本書の論考は、過去に生まれた種々様々な哲学がもたらした誤謬や誤認を精査し、今後生み出される哲学に誤解や問題を起こさないようにするという目的が込められめています。古代ギリシャ、古代ローマから受け継がれてきた「論考」の在り方には、各哲学者の願望や憶測が入り混じった記述が多く、倫理価値や形而上学的存在を「世界を語る論考要素」に使用されていたという事実があります。ウィトゲンシュタインはこれを「問題」と捉え、哲学は世界の限界の内側を明晰に語りうるものだけを語る言葉として統一しようとする意思がありました。そして、本論考によって哲学というものの認識統一を図ろうとしました。


ウィトゲンシュタインは、本論考によって世界の限界の内側を明確に定めましたが、彼自身は世界の限界の外側、つまり倫理価値と形而上学的存在にこそ、本論考の意味はあると考えました。「死は生の活動の一部ではなく、生を終えたのちの事実である」という考え方にあるように、「死」のような世界の外側を否定しているわけではありません。「死」を経験することができないことと同様に、世界の外側を語ることはできず、それらはただ我々の前に「示される」のみであるという考え方です。倫理価値においても同様で、倫理自体は「このようにある」と語ることはできず、「このようにあるべきである」というものであり、やはりそれは「示される」ものであると言えます。そしてそれらを論理によって語ること、または命題に取り上げて語ることは、結局のところナンセンスであると考えて、そのように提示しました。つまり、このような「示される」ものは、世界の外側の「神秘」であると受け止める以外に術はないと結論づけています。


ウィトゲンシュタインは、論理を哲学として考えた最初の人間として認識されています。私たちが生きるうえで倫理価値や形而上学的存在の「願望的存在肯定」は、活力の源となり、信仰や善行の重要な要素として心を構築しています。これを、自分の主張を正当化させるために使用した哲学もしくは論理を提示する「誤った哲学者」を正すことこそ、彼の真の狙いであったと思います。


ウィトゲンシュタインは、これらのことが役に立たないと主張しているのではなく、単に言語がそれらを扱うのに適していないと主張しているだけです。たとえば、私たちが世界に対して抱く態度や生き方は、私たちの倫理的な世界観を表現しています。ウィトゲンシュタインは、この世界観が倫理的な格言や法則の形で言葉にされても意味を持ち続けるという考えを批判しています。彼にとって、私たちの倫理的な世界観は示すことしかできず、語ることはできないのです。私たちが哲学とみなすもののほとんどは、語ることができることの限界を超えていると主張することで、ウィトゲンシュタインは哲学の役割を再考しています。哲学は、語ることができることの限界で監視役として立ち、語り表せないことを語ろうとする人々を正すべきです。神の存在、生と死、善と悪、幸福など、人間は生きるために倫理価値や形而上学的存在を必要としています。これらを汚さないように、ウィトゲンシュタインは願っていたのだと感じました。

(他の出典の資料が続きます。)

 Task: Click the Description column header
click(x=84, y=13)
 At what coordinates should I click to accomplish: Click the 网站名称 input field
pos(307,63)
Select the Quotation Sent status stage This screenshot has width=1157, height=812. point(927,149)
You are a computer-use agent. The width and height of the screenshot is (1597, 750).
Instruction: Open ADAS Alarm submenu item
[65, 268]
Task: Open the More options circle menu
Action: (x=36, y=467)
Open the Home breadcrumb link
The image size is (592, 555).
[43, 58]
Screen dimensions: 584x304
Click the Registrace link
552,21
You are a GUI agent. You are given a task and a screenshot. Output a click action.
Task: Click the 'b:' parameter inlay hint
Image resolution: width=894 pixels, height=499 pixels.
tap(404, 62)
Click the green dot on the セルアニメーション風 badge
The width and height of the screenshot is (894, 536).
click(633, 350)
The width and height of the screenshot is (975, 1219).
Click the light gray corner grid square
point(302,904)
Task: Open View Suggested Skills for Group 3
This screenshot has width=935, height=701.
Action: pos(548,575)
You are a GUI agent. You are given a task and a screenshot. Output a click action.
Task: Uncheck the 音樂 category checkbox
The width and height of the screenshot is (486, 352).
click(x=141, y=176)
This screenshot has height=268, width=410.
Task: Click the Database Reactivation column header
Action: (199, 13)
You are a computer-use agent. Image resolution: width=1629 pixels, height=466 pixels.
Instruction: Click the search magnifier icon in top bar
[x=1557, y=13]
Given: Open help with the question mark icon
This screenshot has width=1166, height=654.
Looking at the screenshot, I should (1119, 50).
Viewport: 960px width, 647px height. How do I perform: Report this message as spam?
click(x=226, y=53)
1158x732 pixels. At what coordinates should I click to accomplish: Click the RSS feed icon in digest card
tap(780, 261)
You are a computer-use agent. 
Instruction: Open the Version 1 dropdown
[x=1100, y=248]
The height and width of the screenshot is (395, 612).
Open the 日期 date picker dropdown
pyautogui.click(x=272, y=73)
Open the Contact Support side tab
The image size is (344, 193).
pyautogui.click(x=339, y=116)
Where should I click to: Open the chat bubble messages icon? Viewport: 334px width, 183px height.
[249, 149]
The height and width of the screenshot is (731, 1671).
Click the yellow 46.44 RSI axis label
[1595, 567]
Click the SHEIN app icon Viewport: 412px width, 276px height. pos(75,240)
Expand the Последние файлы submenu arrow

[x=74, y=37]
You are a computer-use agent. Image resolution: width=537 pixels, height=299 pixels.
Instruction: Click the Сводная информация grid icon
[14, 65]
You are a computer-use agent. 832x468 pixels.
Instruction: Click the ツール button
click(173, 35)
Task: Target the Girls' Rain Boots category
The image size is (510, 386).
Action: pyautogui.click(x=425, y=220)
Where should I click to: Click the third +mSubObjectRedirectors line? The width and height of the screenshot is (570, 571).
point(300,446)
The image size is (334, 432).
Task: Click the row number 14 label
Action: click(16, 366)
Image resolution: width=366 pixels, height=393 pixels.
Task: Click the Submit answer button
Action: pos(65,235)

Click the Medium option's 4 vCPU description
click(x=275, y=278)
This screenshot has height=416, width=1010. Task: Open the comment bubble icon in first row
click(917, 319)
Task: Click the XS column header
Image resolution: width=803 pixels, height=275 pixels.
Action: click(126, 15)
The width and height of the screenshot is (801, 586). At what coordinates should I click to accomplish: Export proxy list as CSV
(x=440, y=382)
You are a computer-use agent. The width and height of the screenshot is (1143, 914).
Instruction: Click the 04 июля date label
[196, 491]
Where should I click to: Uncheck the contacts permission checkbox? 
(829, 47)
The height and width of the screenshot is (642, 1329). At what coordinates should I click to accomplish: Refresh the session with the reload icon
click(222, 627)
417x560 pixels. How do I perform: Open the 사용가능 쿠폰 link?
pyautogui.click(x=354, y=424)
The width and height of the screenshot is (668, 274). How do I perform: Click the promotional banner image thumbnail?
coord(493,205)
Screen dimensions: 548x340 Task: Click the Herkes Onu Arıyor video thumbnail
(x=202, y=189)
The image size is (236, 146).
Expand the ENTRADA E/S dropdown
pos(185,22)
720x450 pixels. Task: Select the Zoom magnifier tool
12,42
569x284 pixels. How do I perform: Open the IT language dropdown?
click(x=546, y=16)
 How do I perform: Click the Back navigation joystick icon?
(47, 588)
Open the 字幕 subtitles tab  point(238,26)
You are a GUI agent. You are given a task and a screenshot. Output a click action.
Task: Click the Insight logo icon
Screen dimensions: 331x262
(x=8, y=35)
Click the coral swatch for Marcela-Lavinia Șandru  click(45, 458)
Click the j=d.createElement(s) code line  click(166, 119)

本書『論理哲学論考』の発表以後、ウィトゲンシュタインは哲学の捉え方を変え、死後に発表された『哲学探究』によって言語論的展開を見せて「後期」の考え方へと移行していきます。しかし、本論考を進めた動機、オーストリア・ハンガリー軍にとって最悪の惨敗と言われる「プルシーロフ攻勢」での苛烈な最前線での退却時に「砲撃のたびに私の存在が縮みあがる。私はもっと生き続けたい。私は時おり動物になる。」という極限の生の体験に見た倫理価値や形而上学的存在を、ウィトゲンシュタイン自身は覆すことはなかったのだと思います。やや難解な論理が散見されますが、必ず心に影響を与えてくれる論考です。未読の方はぜひ、読んでみてください。

では。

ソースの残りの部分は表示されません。